In France, a generally temperate climate

What is climate? Climate is a synthetic representation of the meteorological conditions that characterize a given region. It is defined by the average values, generally over 30 years, of meteorological parameters (temperature, rainfall, wind, sunshine, etc.), but also by variations, extremes and specific phenomena such as fog, thunderstorms and hail.
Metropolitan France enjoys a temperate climate overall.

But in reality, and by refining the meteorological results, we find 5 types of climate for the whole of mainland France.

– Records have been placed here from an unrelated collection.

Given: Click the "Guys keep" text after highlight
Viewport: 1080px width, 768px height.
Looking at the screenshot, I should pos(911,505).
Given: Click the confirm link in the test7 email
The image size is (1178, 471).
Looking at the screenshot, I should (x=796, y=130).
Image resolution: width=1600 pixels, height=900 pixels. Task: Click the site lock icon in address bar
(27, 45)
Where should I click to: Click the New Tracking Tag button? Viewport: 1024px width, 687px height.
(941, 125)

Five main types of climate in France

There are five main types of climate in mainland France:

• oceanic, along the coasts of the English Channel and the Atlantic Ocean (in green on the map)
• altered oceanic (or degraded), the climate in Paris (yellow on the map)
• semi-continental (on the mountains in the center – in black) and degraded semi-continental in eastern France (in light blue)
• mountain, in the Alps on the Italian border and in the Pyrenees on the Spanish border (dark blue)
• Mediterranean, on the coast bordering the Mediterranean Sea (in red).

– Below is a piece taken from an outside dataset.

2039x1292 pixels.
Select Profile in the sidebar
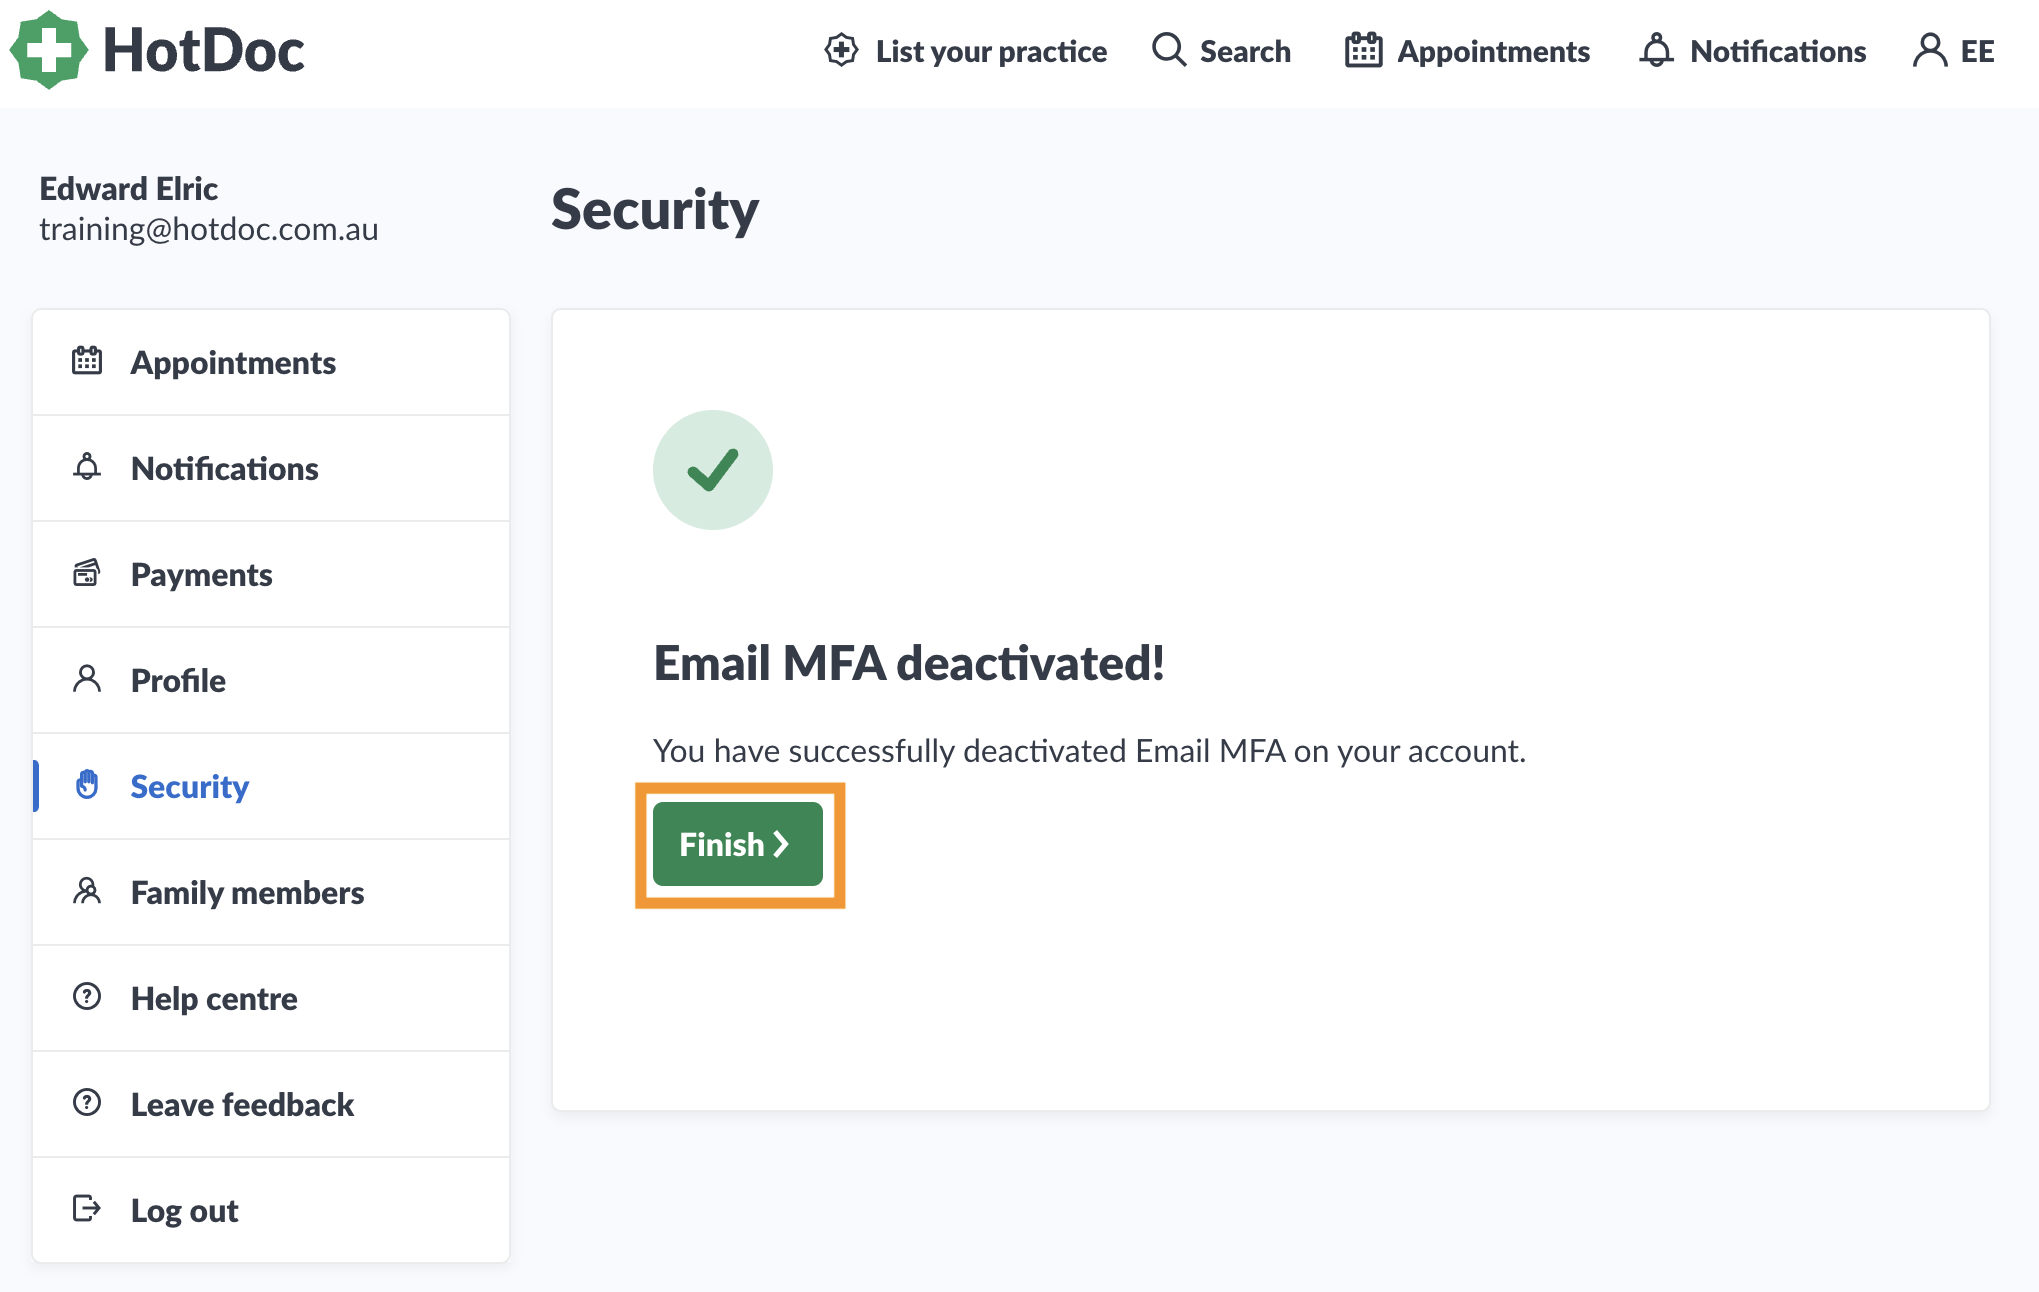pyautogui.click(x=271, y=680)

Why this nuanced, temperate climate for France ?

There are several reasons for France’s climate

• France lies in the northern hemisphere, crossed by the 45° parallel of latitude, almost at the south-western tip of the European continent.

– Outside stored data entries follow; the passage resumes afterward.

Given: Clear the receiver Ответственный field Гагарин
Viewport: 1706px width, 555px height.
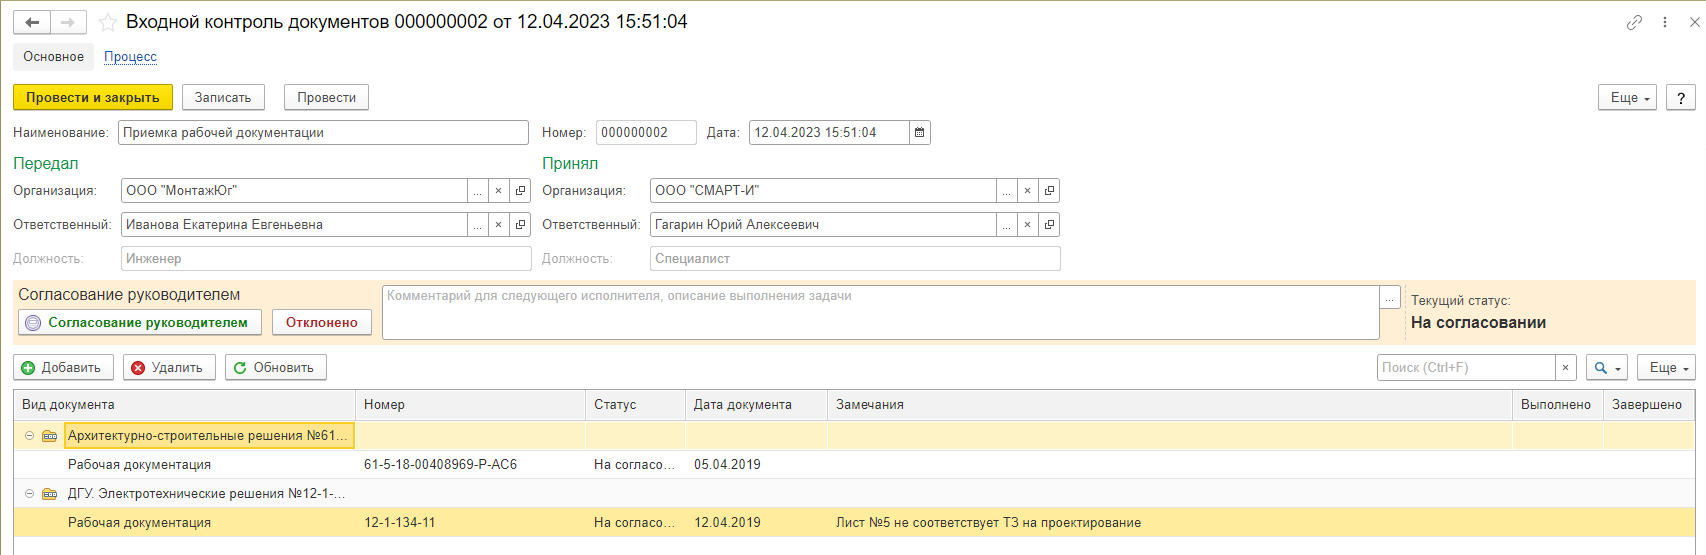Looking at the screenshot, I should (x=1027, y=225).
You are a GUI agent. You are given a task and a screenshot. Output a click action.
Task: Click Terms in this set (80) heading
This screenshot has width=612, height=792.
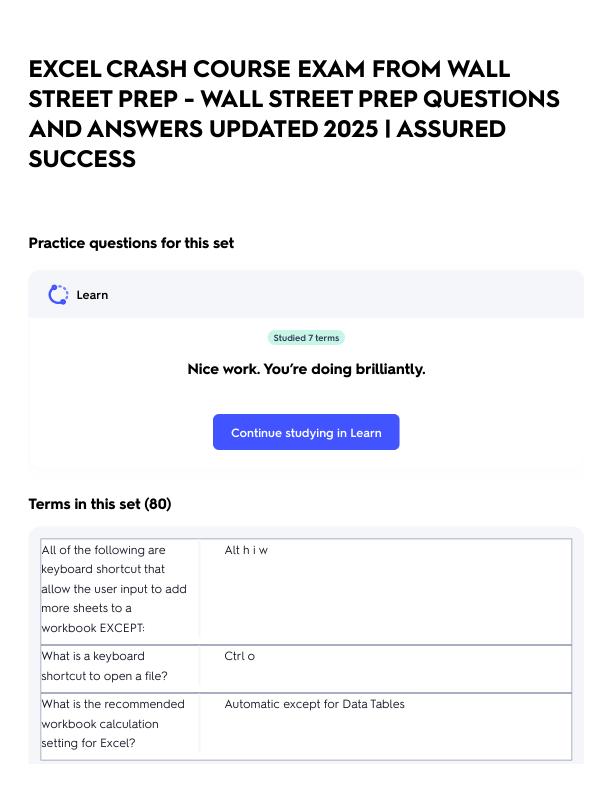pyautogui.click(x=100, y=504)
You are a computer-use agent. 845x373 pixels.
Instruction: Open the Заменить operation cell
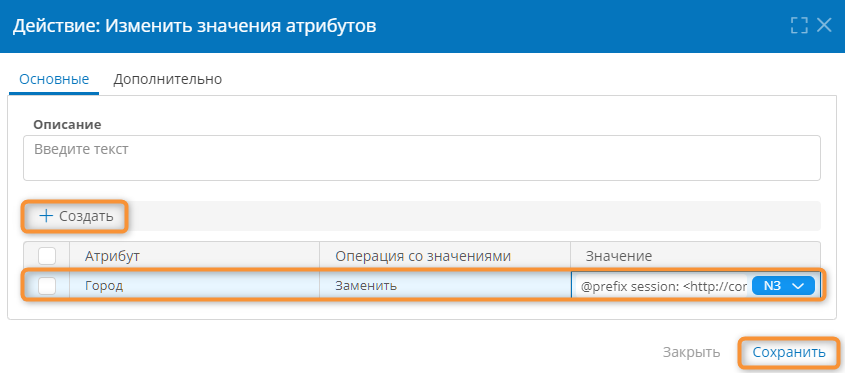coord(445,286)
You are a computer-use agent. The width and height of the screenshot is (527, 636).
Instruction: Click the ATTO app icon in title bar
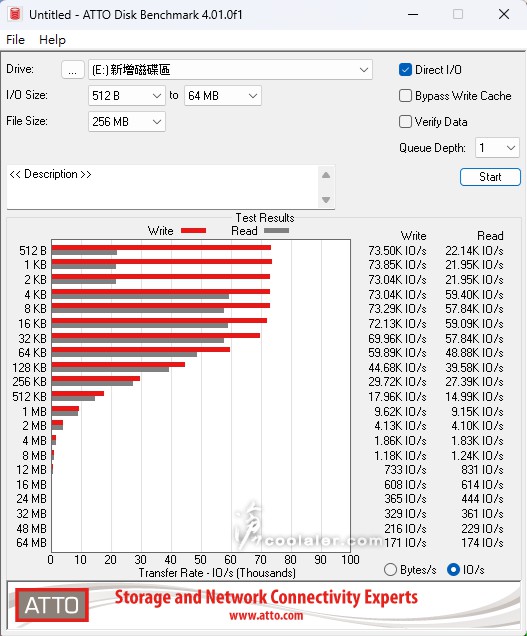click(15, 14)
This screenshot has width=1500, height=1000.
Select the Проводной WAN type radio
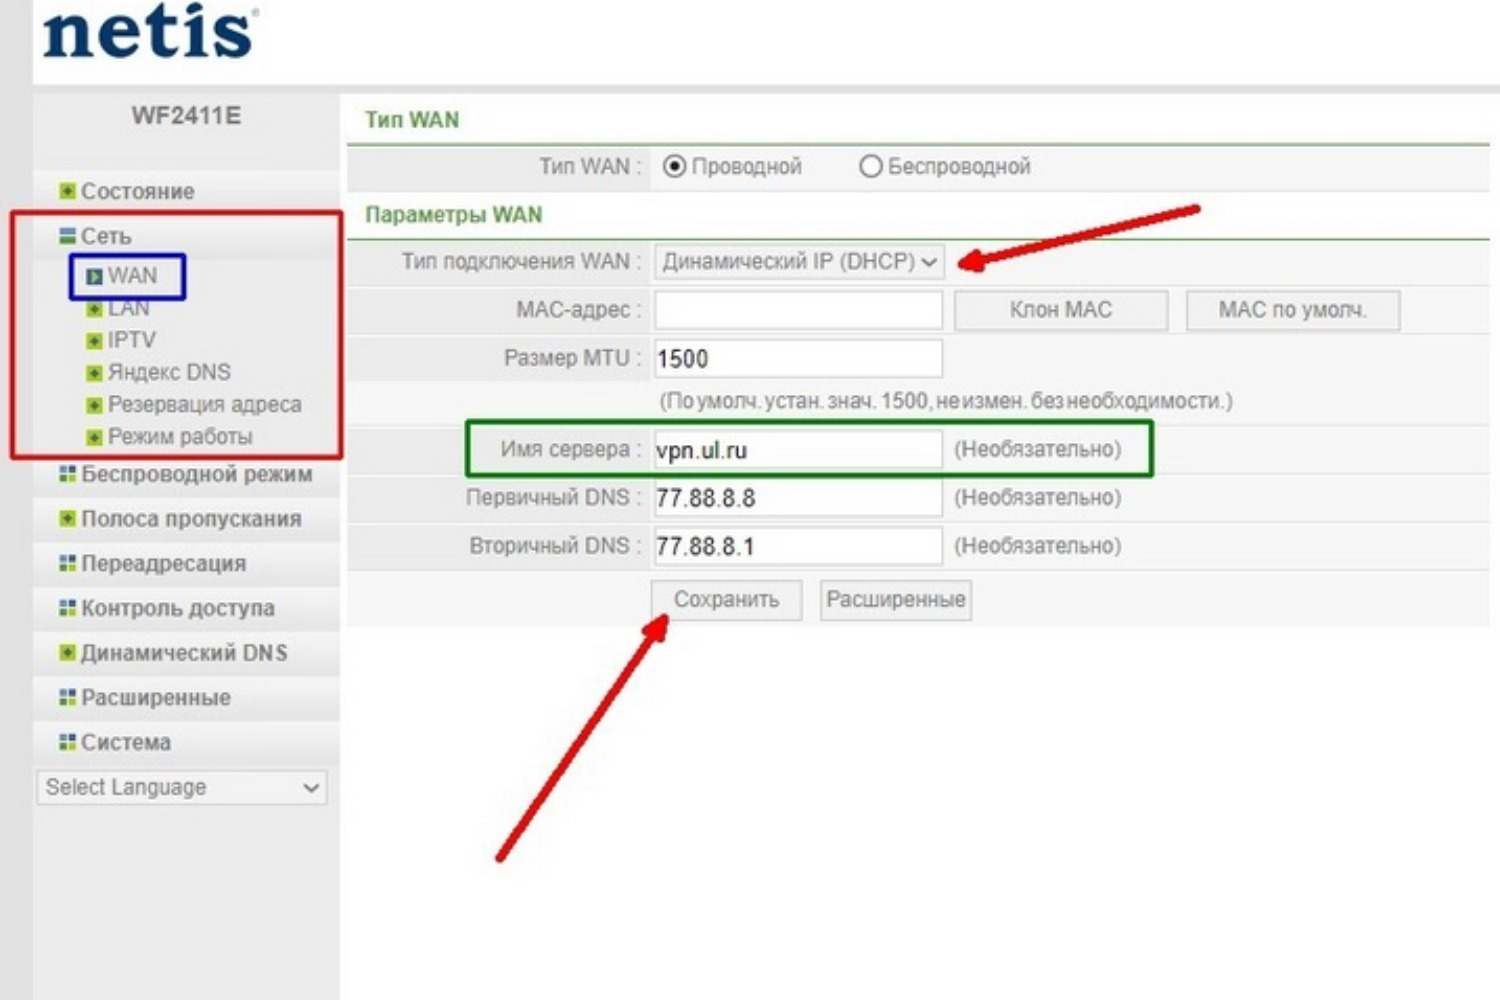pyautogui.click(x=675, y=166)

• Metropolitan France is bordered by some 5,500 km of coastline, either Atlantic (4,100 km approx.) or Mediterranean (1,694 km including Corsica 688 km), whereas France is only 1,000 km from north to south and 950 km from east to west.

• In addition, a warm marine current called the Gulf Stream (or North Atlantic Drift) is close to the Atlantic coast.

• The prevailing wind is naturally westerly, due to the Earth’s rotation, but disturbed by the high-pressure zone of the Azores anticyclone and its corollary low-pressure zone.

• The presence of high mountains on the eastern and south-eastern borders (Jura and Alps) and in the south (Pyrenees).

• Lower mountains in central France (Massif Central), western Brittany (Massif Armoricain) and the northeast (Vosges and Ardennes).

• The presence of a large central plain that descends from Belgium through the Paris region and Aquitaine to the Pyrenees mountain range.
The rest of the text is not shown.